Supplied entries Start Marker

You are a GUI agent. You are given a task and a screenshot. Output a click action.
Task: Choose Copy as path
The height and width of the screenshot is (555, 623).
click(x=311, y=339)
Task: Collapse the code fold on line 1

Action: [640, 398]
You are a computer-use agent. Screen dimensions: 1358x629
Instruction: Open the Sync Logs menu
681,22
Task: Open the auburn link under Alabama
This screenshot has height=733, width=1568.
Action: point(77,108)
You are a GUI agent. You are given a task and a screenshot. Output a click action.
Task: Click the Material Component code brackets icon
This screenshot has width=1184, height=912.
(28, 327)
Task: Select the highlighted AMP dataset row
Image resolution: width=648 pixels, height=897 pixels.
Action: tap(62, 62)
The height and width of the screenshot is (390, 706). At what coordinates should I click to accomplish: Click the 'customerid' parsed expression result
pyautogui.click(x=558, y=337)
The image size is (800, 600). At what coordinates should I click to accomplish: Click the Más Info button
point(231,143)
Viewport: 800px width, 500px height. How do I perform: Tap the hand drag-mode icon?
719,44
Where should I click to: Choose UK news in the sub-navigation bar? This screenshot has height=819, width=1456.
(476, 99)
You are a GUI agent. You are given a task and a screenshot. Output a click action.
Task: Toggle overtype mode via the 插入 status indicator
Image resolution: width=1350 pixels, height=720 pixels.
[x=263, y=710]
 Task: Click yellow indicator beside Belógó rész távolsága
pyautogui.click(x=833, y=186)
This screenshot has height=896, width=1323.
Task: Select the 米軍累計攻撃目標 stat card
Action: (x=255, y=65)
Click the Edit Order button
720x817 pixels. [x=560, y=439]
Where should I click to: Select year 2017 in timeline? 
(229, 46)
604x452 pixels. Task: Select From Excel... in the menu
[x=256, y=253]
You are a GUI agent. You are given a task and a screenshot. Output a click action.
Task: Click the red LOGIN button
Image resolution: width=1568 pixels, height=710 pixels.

Supplied entries End Marker

> **How to complete this task**:
Nothing may be dropped or altered. Copy every line above.

> **Solved exercise**:
You are a GUI agent. You are given a task and a screenshot. Output a click action.
Task: Choose Copy as path
The height and width of the screenshot is (555, 623).
click(x=311, y=339)
Task: Collapse the code fold on line 1

Action: [640, 398]
You are a computer-use agent. Screen dimensions: 1358x629
Instruction: Open the Sync Logs menu
681,22
Task: Open the auburn link under Alabama
This screenshot has height=733, width=1568.
Action: point(77,108)
You are a GUI agent. You are given a task and a screenshot. Output a click action.
Task: Click the Material Component code brackets icon
This screenshot has width=1184, height=912.
(28, 327)
Task: Select the highlighted AMP dataset row
Image resolution: width=648 pixels, height=897 pixels.
Action: tap(62, 62)
The height and width of the screenshot is (390, 706). At what coordinates should I click to accomplish: Click the 'customerid' parsed expression result
pyautogui.click(x=558, y=337)
The image size is (800, 600). At what coordinates should I click to accomplish: Click the Más Info button
point(231,143)
Viewport: 800px width, 500px height. How do I perform: Tap the hand drag-mode icon?
719,44
Where should I click to: Choose UK news in the sub-navigation bar? This screenshot has height=819, width=1456.
(476, 99)
You are a GUI agent. You are given a task and a screenshot. Output a click action.
Task: Toggle overtype mode via the 插入 status indicator
Image resolution: width=1350 pixels, height=720 pixels.
[x=263, y=710]
 Task: Click yellow indicator beside Belógó rész távolsága
pyautogui.click(x=833, y=186)
This screenshot has height=896, width=1323.
Task: Select the 米軍累計攻撃目標 stat card
Action: (x=255, y=65)
Click the Edit Order button
720x817 pixels. [x=560, y=439]
Where should I click to: Select year 2017 in timeline? 
(229, 46)
604x452 pixels. Task: Select From Excel... in the menu
[x=256, y=253]
You are a GUI agent. You are given a task and a screenshot. Output a click action.
Task: Click the red LOGIN button
Image resolution: width=1568 pixels, height=710 pixels.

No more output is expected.